Work required
Pull out every line in the records that contains the string "screenshot", and copy each one in full.
— START OF Records —
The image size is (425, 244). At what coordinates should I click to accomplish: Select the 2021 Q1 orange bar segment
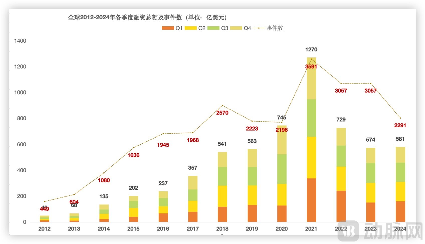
— END OF Records —
— START OF Records —
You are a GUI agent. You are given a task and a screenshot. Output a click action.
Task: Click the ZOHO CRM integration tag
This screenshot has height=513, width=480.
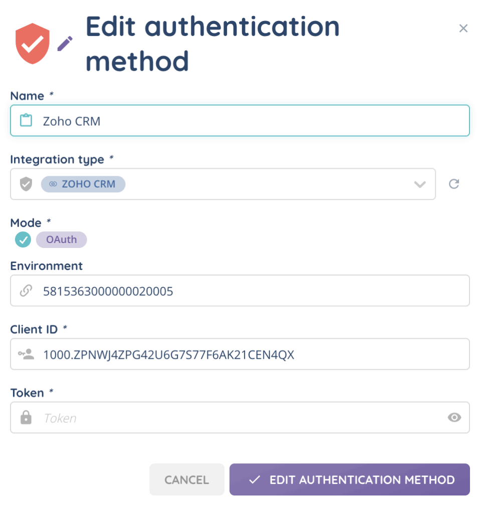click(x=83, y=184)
— END OF Records —
— START OF Records —
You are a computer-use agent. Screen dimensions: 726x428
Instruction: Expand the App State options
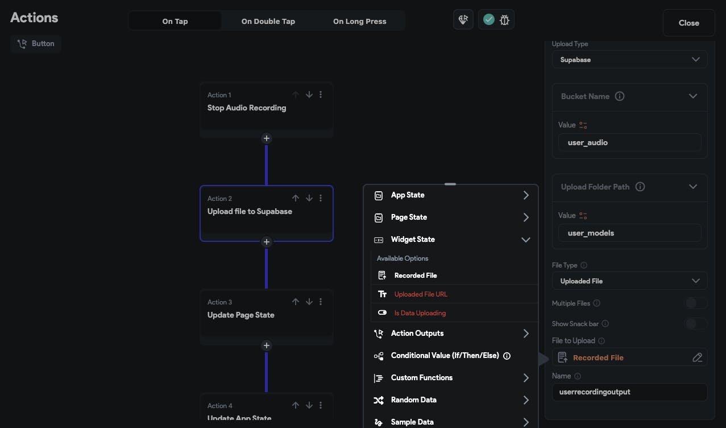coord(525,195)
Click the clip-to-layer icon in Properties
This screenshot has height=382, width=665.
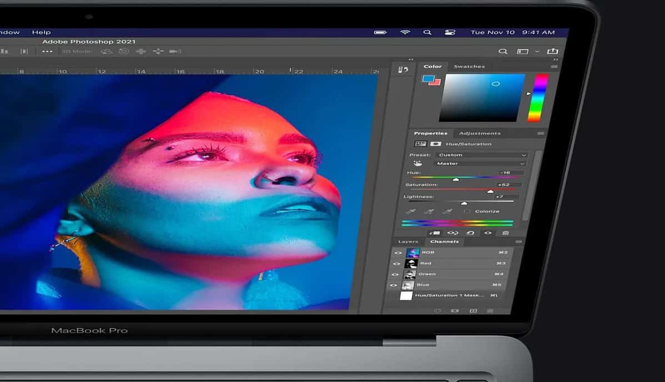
— END OF Records —
Result below
You are a GUI agent. You are given a task and a screenshot. Output a click action.
This screenshot has height=513, width=480.
This screenshot has height=382, width=665.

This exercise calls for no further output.